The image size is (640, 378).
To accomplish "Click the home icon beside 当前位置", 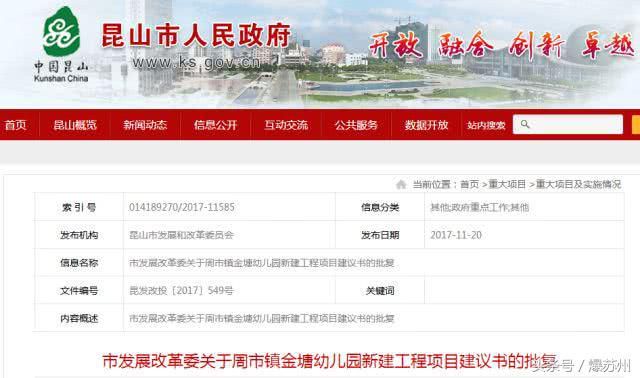I will click(401, 185).
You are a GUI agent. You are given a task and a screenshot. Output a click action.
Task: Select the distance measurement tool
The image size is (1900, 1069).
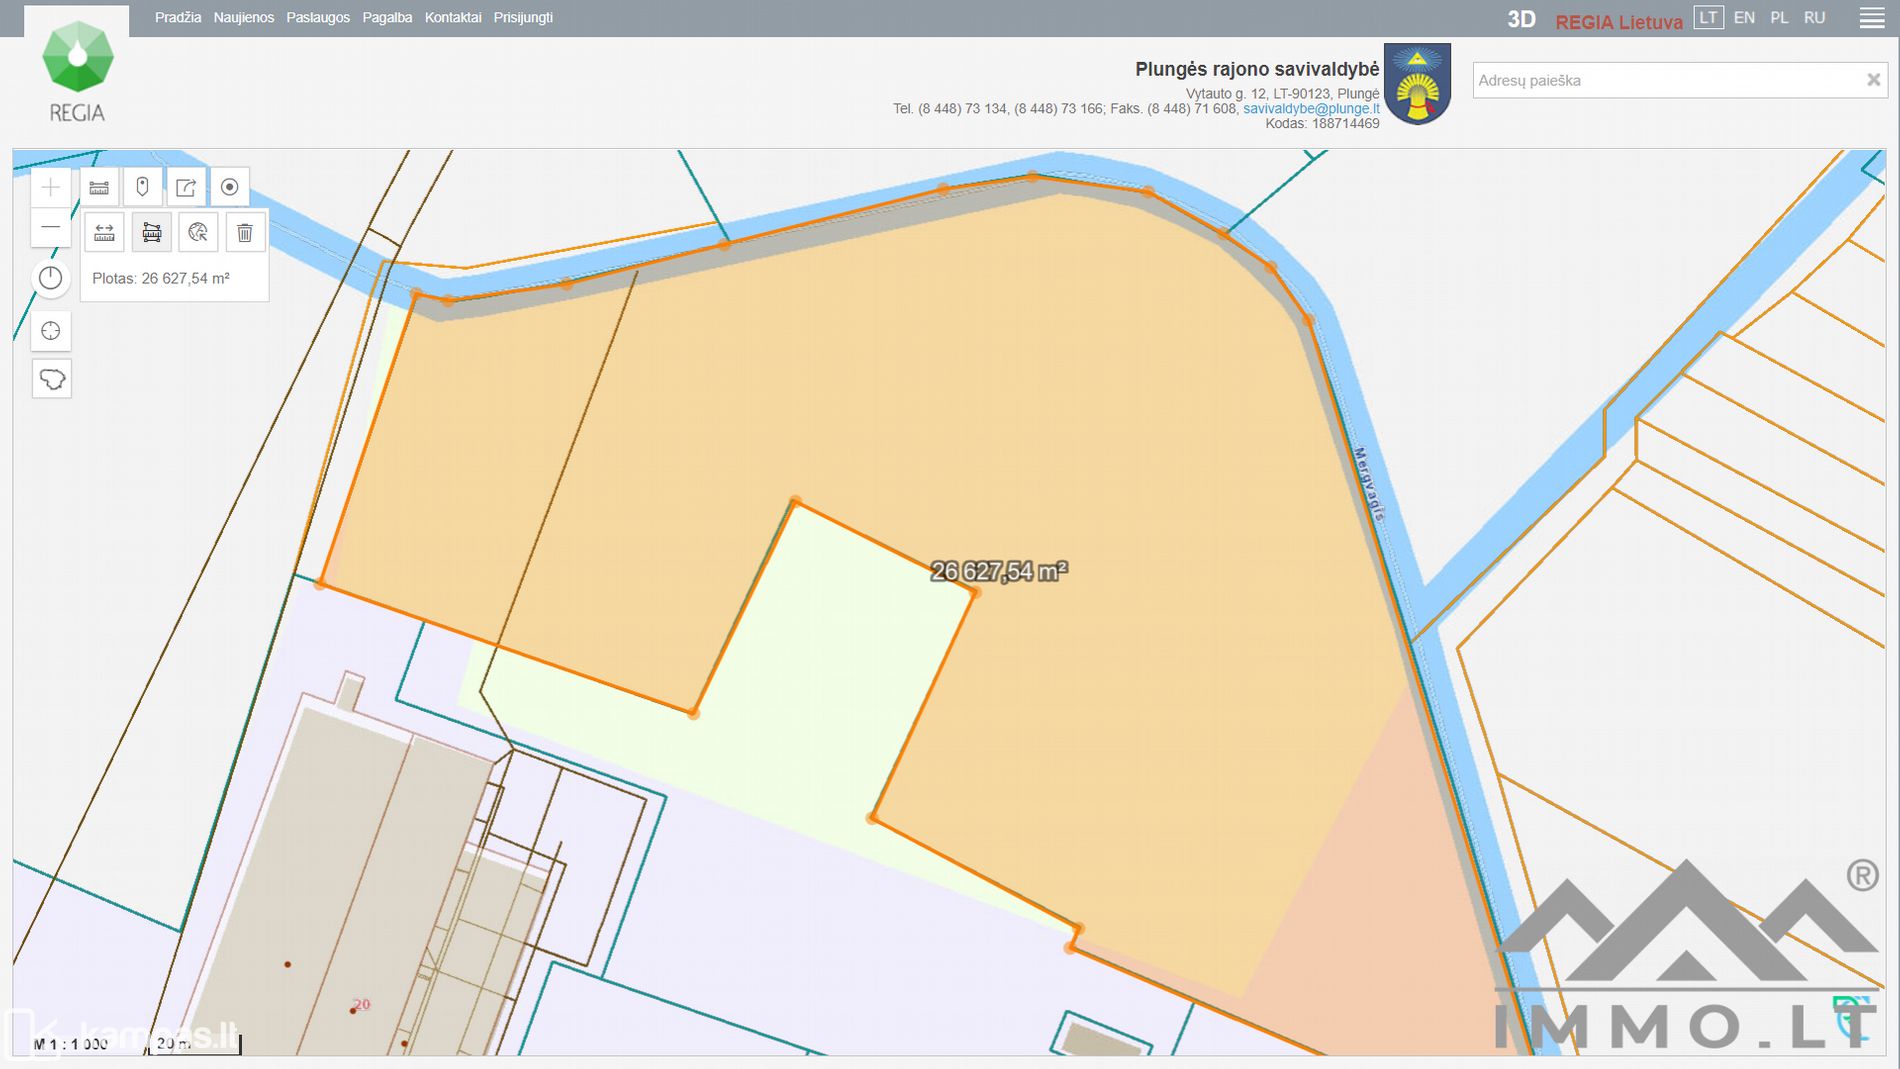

++++++++

ASSIGNMENT —
Write out each line exactly, from the one containing "Task: Select the distance measurement tool" through the end of the entries, and skip the pictures.

WORKED SOLUTION —
Task: Select the distance measurement tool
The image size is (1900, 1069).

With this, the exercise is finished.